Жора помолчал, потом мыкнул что-то неразборчивое, но выражающее сомнение. Потом все-таки выдавил из себя:
– Не дам, Семён.
– Дашь. Я все равно достану. Ты только усложнишь. Поэтому дашь.
Жора вздохнул и наконец поднялся, зашел домой. Его не было некоторое время. Бессонов слышал из дома высокий, почти срывающийся на визг женский голос, но Жора все-таки опять вышел и так же тихо, как в прошлый раз, притворил дверь, и было видно, как он сутул и виноват в эту минуту, как раздираем чужими капризами. Он сутуло пошел к сарайчику, загремел щеколдой, скрылся за дверью, был там несколько минут и вынес пятилитровую пластиковую канистру, поставил у ног Бессонова.
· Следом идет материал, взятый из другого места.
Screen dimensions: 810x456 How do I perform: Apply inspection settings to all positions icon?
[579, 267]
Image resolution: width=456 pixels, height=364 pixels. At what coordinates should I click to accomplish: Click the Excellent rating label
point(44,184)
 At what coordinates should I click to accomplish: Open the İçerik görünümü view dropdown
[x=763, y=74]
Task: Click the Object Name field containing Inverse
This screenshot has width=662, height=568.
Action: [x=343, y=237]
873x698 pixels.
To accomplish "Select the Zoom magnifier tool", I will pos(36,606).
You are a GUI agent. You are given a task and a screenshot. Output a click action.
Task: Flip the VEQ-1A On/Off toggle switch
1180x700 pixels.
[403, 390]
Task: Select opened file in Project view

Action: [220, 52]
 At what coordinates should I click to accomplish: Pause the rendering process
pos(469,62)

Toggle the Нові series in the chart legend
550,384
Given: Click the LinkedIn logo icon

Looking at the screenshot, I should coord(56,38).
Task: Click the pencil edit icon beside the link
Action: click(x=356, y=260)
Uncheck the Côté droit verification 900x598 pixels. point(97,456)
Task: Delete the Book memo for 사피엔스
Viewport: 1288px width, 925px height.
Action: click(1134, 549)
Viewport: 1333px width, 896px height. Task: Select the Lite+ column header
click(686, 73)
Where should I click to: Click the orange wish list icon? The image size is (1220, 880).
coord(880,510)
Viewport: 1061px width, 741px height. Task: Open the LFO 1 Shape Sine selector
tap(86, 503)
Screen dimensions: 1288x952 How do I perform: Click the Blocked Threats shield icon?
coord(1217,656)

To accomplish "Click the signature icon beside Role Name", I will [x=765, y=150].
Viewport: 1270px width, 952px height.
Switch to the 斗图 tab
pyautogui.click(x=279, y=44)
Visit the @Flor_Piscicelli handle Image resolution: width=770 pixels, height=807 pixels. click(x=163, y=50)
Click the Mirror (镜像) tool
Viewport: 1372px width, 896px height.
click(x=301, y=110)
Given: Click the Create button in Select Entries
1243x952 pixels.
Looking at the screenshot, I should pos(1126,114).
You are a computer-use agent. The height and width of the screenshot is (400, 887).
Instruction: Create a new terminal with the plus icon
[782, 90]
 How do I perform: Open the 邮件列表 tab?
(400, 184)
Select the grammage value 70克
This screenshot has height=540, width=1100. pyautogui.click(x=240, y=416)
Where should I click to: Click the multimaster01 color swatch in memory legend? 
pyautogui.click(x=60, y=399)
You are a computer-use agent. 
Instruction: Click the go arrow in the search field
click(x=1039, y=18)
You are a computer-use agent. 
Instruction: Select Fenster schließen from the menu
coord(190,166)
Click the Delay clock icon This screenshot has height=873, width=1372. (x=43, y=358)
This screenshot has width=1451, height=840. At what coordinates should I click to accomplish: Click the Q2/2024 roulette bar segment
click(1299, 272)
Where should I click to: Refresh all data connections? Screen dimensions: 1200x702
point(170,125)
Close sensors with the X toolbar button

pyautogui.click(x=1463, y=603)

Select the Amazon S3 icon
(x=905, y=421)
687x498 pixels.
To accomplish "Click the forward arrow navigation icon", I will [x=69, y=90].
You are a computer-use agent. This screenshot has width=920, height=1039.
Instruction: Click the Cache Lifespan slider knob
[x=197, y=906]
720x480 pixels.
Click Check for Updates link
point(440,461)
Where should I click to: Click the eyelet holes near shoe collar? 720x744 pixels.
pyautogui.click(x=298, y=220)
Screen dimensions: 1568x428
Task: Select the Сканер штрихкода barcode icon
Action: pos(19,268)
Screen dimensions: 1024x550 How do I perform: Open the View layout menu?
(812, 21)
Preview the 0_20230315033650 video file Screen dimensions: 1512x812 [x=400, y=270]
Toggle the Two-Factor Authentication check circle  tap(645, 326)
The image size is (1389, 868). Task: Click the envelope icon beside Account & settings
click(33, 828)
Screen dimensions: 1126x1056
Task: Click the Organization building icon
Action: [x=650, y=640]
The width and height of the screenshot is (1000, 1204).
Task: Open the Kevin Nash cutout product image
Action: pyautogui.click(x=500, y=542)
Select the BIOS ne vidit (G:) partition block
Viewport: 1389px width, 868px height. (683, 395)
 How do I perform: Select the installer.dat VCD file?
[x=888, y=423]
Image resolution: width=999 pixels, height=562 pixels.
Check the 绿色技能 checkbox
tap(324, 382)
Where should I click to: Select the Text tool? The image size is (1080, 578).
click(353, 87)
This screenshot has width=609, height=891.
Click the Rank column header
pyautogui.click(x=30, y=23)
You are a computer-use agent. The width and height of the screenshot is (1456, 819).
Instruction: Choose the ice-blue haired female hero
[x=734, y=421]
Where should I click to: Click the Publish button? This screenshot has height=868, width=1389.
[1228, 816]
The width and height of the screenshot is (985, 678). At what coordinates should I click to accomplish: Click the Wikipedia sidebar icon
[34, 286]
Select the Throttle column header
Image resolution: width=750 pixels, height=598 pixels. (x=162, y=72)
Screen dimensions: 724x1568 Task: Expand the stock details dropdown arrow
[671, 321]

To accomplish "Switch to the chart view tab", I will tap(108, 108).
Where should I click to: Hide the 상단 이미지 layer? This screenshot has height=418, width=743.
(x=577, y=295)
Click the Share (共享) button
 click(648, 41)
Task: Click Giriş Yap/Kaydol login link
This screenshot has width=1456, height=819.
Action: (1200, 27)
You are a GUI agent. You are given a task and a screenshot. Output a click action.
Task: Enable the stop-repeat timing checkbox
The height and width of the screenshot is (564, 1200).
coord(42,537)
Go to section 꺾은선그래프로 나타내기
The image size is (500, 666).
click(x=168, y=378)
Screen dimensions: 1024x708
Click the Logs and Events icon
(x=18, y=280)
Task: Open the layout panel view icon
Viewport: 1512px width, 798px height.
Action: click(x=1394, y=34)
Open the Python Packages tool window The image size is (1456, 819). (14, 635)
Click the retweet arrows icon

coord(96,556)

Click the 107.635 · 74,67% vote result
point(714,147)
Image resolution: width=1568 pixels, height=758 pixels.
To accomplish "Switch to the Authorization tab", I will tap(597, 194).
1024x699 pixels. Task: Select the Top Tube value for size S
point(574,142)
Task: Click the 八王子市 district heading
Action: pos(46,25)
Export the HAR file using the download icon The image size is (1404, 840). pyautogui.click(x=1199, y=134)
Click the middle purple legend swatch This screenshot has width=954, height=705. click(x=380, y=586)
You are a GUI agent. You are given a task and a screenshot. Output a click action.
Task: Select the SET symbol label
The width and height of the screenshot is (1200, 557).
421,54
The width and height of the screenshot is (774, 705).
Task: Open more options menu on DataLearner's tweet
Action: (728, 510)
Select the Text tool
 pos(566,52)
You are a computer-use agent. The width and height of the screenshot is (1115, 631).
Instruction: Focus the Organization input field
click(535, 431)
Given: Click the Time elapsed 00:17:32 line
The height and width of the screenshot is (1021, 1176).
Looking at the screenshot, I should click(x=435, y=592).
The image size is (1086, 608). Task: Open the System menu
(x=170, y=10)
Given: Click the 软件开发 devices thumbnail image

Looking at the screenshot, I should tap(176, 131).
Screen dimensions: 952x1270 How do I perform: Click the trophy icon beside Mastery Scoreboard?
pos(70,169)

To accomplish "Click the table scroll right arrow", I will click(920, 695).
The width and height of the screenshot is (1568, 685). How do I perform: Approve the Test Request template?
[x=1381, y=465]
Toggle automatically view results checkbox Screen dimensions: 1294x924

– Я с тобой пойду… – сказал он с тем сомнением, которое вовсе не было готовой отговоркой, оно искренне терзало его. – Подожди немного, я оденусь…
– Иди ребенка укладывай. – Бессонов взял канистру и, больше не говоря ни слова, вышел со двора.
Смеркалось исподволь, что всегда поражало Бессонова. Он знал, что, как ни жди темноты, как ни считай минуты, она все равно приступает незаметно, словно наколдованная, так что когда посмотришь вокруг, то ничего уже не различишь в сизых и черных нагромождениях непонятных предметов, и только тогда опомнишься: ночь-то уже пришла. Он пробрался к лесопилке, примостился под высоким навесом, за кучей горбылей. Долго сидел здесь, ежился от холода, кутаясь в легкую курточку. Ветер холодом и сыростью сбивал все запахи лесопилки: не пахло ни стружкой, ни грибной прелью – только несло с океана мокрым и остывшим настолько, что еще пару градусов, и землю укрыло бы снежной слякотью.